Because of the sheer variety, the number of publishing venues, the diversity of voices and viewpoints, we’re no longer in the quaint realm where an alcoholic working class writer in Chico, whose greatest contribution was a naval gazing minimalism, could be claimed as the leading influence of a generation. But even that ‘generation’ label limits the group of writers producing exciting and interesting work today.
Now we have the effects of David Foster Wallace’s modalities, which were even in his hands limited to a post cold war American culture formed primarily via the television.
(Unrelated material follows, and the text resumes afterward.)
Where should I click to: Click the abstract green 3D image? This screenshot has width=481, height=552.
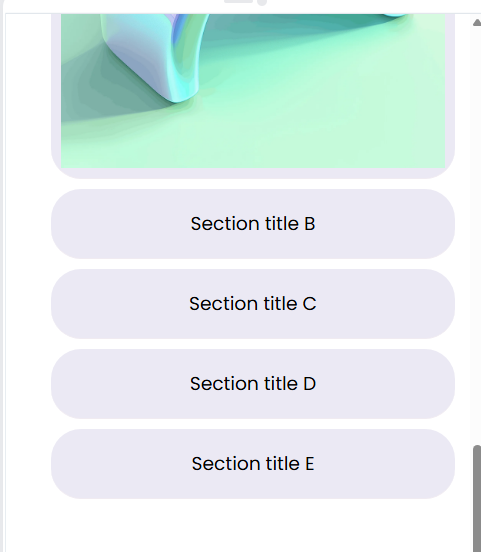pyautogui.click(x=253, y=91)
Strange how Wallace, to my knowledge, never ventured with depth into the internet and yet, because his approach feels intrinsically connected to it--his rise has come about with the rise of the web--his imprint has been even more pervasive on the writers that have come after him. More pervasive an imprint than Carver might have ever made in his time. Wallace, in an earlier time, might have had marginal impact on the larger scene, or only in academia. The web’s saturating influence is lending to the multiplicity and variety of radical stylistic shifts that are taking place. TV has become little more than a joke with minor influence, in the new landscape.
There are few journals that have what approaches a similarity of style, or as was once claimed, a derided “MFA workshop style.” Though the general guidelines are about “writing of the highest quality,” that doesn’t mean much. You almost have to get the gist of a journal’s stylistic proclivities. And if you are entering contests to win, in fact it’s best if you have an MFA or better still, a Ph.D., and a professorship at one of the millions of MFA programs doesn’t hurt, either. Yet I suspect, if my own publishing experience is any guide, you should write whatever you want (adhering to high standards of quality, of course) and someone will find you--rather, you will luck across them. Don’t count on the contest circuit. If you wonder where your work fits, it will (or should) find its place.
Long live fiction, and the train wreck of MFA programs. It’s a great time to be a writer.